Data for this exercise

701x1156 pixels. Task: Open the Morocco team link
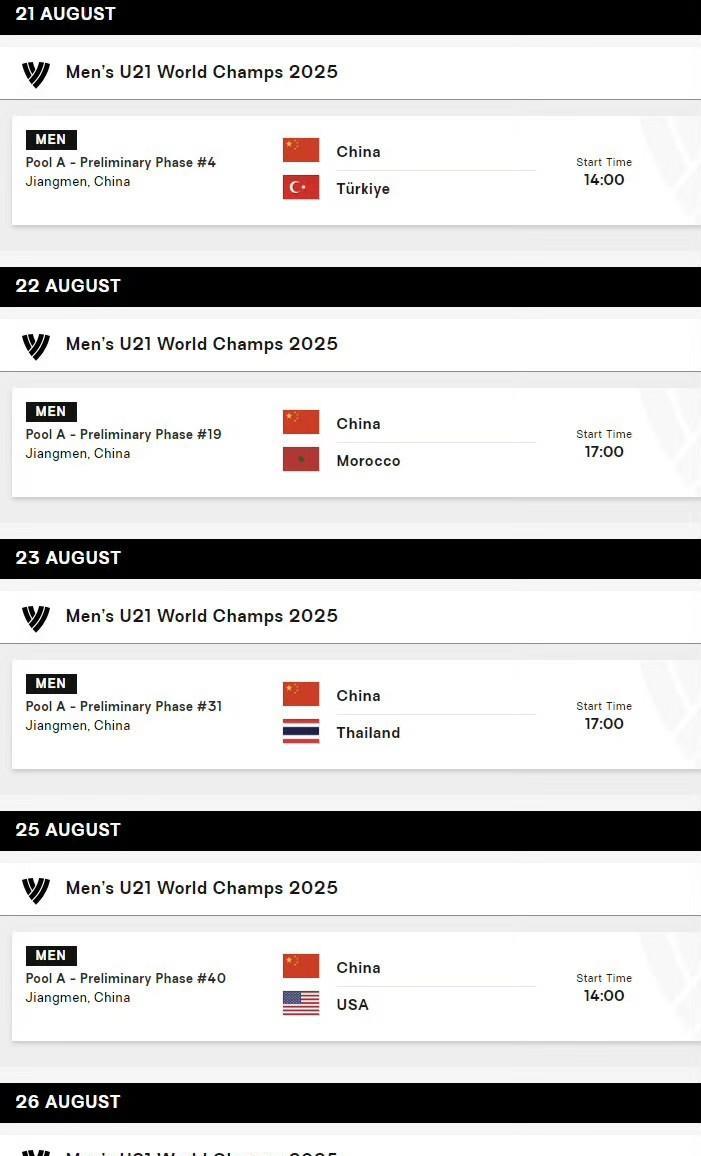pyautogui.click(x=368, y=461)
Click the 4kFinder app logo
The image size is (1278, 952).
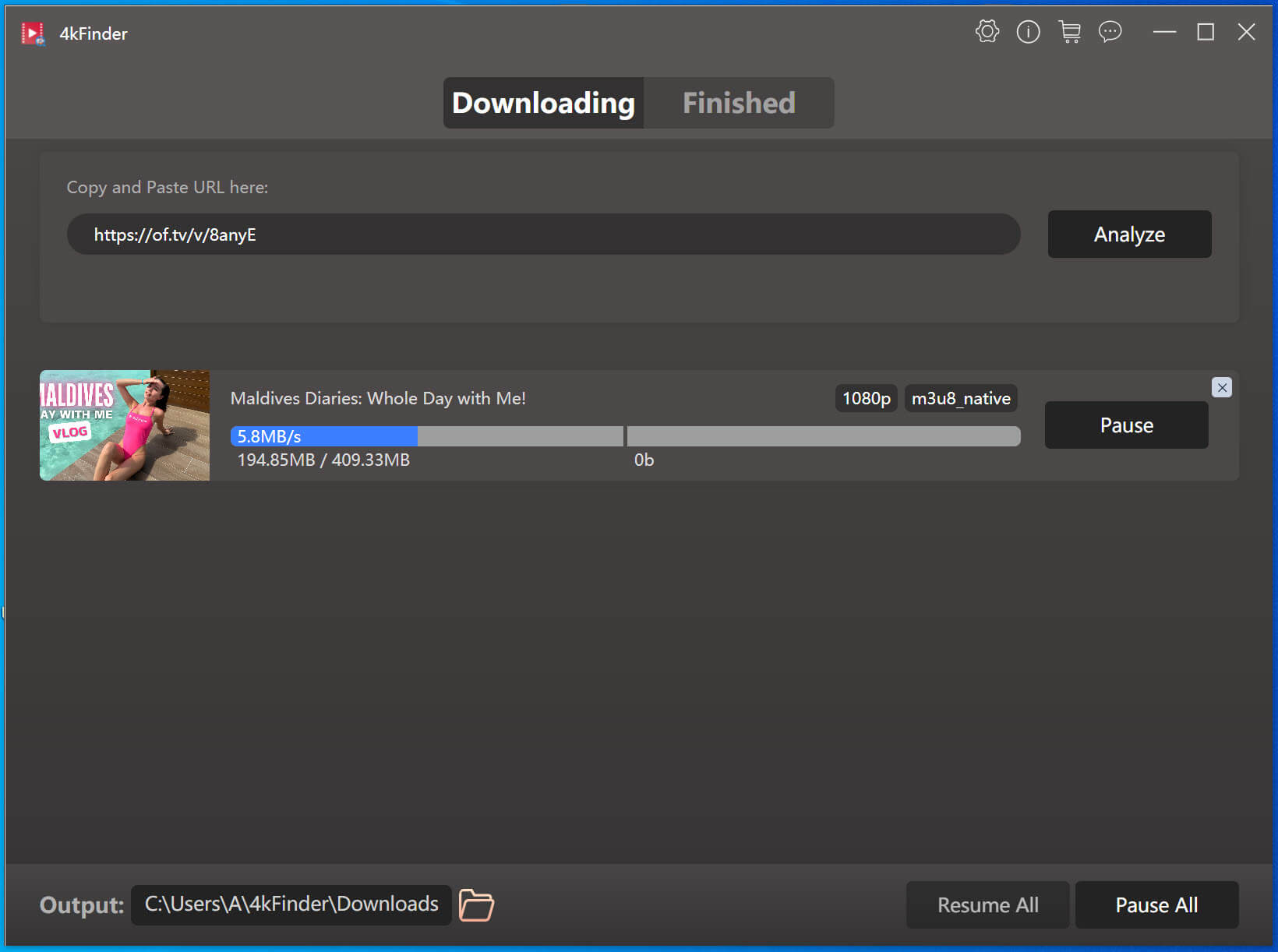point(33,33)
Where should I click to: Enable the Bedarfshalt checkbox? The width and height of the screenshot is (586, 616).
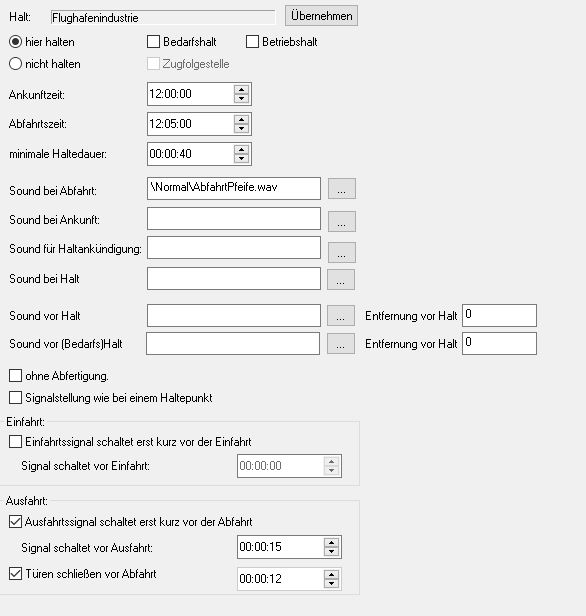[153, 42]

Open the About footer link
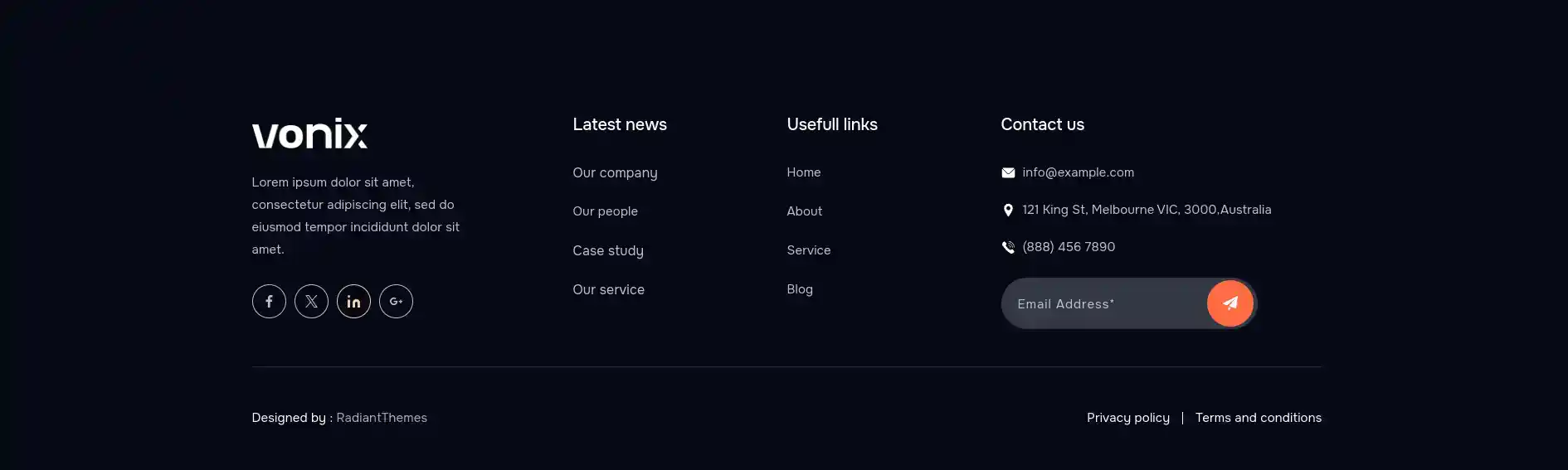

Task prompt
Write out all the entries above again, substituting "button" for each "link" and keeping everything else the same. Leave the pictures out.

Response below
701x1156 pixels. Task: Open the Morocco team button
pyautogui.click(x=368, y=461)
Click the 4kFinder app logo
The image size is (1278, 952).
point(33,33)
Where should I click to: Enable the Bedarfshalt checkbox? The width and height of the screenshot is (586, 616).
[153, 42]

Open the About footer button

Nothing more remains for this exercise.